Collected data:
::::

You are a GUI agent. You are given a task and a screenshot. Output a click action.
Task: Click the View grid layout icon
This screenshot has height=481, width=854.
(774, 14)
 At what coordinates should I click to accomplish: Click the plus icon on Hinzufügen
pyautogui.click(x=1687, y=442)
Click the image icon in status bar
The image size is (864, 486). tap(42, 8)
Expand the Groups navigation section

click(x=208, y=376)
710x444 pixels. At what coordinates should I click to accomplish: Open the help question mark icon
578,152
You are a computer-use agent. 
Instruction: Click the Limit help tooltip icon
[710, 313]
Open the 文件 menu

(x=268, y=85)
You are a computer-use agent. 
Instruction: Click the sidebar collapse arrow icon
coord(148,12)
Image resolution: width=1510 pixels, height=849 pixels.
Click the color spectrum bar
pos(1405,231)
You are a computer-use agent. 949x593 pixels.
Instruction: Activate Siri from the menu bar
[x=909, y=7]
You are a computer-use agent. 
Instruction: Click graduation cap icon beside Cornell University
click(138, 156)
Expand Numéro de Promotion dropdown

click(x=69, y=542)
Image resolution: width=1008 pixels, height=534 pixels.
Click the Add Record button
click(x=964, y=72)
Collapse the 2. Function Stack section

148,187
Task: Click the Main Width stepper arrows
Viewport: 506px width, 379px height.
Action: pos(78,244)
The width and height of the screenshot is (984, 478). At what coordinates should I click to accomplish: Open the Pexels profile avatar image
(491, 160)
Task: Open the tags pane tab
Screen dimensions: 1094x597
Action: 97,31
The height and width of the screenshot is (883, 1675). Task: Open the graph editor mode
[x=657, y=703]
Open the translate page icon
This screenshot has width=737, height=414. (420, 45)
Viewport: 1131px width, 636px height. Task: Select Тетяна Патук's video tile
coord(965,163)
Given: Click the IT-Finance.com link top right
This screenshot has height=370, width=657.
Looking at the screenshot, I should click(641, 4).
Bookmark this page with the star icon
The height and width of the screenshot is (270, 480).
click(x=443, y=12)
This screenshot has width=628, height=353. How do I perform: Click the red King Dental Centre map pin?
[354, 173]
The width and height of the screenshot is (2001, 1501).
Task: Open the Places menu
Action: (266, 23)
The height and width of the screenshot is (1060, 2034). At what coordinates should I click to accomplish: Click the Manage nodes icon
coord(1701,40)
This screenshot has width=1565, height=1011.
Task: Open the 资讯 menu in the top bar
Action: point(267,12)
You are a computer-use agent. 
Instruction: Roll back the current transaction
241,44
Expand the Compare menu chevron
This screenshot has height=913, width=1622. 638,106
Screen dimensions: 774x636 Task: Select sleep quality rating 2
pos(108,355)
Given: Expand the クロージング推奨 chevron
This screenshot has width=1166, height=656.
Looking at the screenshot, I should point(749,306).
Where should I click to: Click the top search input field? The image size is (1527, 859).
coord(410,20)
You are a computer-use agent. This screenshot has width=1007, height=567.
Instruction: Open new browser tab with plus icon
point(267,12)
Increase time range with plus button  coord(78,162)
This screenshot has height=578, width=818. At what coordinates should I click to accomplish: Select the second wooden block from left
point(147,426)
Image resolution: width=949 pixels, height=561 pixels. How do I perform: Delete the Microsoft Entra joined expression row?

::::

Your answer should be each line from the entries that includes the string "resolution".

Image resolution: width=1510 pixels, height=849 pixels.
Image resolution: width=1008 pixels, height=534 pixels.
Image resolution: width=949 pixels, height=561 pixels. How do I perform: Delete the Microsoft Entra joined expression row?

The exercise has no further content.